WHAT THE EXERCISE ASKS: In the entries that follow, find the word "Bookmark" and report each line it is on.

DATA TO EXAMINE:
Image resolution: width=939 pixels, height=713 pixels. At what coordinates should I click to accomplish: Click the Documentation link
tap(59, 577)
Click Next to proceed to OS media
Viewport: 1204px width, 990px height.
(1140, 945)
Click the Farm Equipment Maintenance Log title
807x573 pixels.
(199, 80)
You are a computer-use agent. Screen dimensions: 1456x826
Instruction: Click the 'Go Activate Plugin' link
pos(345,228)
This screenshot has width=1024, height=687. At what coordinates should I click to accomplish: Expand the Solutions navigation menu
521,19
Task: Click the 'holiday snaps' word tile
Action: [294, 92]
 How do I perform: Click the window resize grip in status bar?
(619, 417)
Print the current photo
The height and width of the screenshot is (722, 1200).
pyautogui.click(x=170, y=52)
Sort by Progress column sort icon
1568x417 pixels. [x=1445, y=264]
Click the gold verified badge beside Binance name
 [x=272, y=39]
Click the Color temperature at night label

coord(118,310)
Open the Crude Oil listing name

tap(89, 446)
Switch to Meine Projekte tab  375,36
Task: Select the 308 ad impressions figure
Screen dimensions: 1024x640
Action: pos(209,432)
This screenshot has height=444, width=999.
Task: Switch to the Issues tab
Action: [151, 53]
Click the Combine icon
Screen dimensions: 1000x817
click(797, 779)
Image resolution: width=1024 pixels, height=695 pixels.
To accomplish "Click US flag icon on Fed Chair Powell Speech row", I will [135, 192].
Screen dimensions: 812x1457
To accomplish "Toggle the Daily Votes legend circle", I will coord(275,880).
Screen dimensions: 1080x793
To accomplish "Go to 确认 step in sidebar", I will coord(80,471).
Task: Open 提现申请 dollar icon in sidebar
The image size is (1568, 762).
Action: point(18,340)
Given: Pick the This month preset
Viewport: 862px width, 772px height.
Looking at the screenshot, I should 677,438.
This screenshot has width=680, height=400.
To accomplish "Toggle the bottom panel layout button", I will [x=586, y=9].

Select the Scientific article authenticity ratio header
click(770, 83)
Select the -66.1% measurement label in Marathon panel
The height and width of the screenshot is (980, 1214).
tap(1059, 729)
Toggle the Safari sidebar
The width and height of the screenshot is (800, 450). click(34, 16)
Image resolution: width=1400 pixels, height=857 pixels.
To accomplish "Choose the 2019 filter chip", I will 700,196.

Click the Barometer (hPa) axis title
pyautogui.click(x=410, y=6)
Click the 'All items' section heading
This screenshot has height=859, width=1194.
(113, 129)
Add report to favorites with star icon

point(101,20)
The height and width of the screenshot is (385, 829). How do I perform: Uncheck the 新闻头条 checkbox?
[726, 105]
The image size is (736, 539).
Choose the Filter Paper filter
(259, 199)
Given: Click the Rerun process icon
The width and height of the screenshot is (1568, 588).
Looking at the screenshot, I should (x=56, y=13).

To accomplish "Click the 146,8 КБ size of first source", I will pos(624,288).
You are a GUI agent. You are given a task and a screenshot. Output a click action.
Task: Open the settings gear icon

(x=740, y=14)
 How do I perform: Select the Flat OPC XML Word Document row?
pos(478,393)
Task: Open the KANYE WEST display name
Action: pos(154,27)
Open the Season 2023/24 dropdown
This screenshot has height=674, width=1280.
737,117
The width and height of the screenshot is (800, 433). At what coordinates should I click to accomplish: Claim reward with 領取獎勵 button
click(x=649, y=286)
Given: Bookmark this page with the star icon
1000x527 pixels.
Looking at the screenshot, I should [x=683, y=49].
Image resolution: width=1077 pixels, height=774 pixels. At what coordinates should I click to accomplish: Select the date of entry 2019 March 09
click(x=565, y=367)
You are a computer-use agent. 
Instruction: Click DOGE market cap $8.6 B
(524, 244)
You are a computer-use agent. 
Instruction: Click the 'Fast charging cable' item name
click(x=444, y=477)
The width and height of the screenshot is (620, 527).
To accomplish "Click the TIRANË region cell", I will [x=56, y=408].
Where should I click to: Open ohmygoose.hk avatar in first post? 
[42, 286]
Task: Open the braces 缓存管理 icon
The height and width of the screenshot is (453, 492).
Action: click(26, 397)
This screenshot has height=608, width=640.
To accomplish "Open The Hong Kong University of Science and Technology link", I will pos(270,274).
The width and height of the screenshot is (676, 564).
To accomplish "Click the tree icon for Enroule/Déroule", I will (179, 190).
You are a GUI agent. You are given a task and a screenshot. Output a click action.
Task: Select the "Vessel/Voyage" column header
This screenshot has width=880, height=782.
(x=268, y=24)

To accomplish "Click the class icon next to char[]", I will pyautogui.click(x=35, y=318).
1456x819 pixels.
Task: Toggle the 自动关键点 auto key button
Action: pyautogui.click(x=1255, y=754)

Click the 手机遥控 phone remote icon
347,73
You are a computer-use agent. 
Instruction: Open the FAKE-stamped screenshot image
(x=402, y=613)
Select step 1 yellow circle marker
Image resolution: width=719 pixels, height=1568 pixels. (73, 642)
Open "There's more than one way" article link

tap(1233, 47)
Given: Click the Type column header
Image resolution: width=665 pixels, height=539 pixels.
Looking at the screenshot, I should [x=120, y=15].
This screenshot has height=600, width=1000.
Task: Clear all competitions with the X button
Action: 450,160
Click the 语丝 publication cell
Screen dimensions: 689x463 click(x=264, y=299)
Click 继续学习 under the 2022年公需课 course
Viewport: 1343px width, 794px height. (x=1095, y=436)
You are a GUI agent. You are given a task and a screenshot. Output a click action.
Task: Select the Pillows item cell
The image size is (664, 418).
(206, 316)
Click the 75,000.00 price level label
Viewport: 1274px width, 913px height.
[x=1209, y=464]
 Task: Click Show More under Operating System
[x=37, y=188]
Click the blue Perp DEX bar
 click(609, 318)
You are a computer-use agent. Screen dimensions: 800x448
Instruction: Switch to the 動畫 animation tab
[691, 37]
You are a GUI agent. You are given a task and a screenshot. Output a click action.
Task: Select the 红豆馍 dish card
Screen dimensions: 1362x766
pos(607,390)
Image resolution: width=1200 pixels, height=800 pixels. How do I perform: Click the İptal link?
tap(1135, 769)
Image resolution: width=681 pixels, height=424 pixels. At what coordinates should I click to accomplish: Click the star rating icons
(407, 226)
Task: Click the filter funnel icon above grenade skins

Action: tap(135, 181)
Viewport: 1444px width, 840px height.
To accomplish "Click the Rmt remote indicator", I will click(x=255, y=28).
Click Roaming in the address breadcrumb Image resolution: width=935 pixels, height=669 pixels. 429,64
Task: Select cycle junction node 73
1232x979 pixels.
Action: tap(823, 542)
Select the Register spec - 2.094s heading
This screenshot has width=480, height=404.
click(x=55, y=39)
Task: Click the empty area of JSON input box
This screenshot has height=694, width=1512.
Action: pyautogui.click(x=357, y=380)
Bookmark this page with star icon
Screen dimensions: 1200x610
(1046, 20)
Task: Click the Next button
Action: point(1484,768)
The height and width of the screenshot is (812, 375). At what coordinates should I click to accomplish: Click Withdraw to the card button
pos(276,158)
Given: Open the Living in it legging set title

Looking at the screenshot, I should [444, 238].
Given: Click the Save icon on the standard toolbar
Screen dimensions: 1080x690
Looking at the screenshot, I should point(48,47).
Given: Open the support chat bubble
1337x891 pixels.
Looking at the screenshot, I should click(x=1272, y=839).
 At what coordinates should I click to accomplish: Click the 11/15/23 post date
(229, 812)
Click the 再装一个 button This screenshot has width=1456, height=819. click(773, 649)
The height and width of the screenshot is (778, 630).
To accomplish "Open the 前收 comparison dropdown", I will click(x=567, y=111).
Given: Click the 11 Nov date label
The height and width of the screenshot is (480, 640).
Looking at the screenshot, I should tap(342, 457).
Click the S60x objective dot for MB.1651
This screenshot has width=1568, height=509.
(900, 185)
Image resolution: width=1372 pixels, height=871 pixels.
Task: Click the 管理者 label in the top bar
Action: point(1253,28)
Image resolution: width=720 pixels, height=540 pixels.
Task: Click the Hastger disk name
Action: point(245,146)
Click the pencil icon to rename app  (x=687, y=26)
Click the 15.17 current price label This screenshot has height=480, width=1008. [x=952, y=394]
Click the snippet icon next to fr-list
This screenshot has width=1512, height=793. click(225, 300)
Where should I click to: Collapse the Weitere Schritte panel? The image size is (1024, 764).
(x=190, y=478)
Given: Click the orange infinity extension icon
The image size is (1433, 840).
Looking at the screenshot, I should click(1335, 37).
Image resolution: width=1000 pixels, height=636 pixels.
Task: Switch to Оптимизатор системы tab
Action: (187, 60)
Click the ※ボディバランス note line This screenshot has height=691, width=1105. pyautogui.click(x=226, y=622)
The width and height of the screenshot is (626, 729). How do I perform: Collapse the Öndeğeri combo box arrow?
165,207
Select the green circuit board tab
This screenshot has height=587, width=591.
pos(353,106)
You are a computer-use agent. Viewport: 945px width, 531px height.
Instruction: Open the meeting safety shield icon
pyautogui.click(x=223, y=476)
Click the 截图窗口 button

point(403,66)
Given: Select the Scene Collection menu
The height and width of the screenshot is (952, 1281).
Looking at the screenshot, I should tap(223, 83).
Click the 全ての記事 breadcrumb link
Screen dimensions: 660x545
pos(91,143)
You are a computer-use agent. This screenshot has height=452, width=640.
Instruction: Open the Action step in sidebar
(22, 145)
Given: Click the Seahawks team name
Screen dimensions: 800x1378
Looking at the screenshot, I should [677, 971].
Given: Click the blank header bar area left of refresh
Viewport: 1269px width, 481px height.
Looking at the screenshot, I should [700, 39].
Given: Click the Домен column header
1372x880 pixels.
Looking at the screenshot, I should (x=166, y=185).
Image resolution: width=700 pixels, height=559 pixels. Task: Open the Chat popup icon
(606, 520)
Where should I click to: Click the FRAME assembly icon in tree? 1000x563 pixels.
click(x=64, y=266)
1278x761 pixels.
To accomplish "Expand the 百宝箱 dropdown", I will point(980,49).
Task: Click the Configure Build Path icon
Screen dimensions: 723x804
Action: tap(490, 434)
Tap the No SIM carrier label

TASK SOLUTION:
Given: Bookmark this page with the star icon
Bookmark this page with star icon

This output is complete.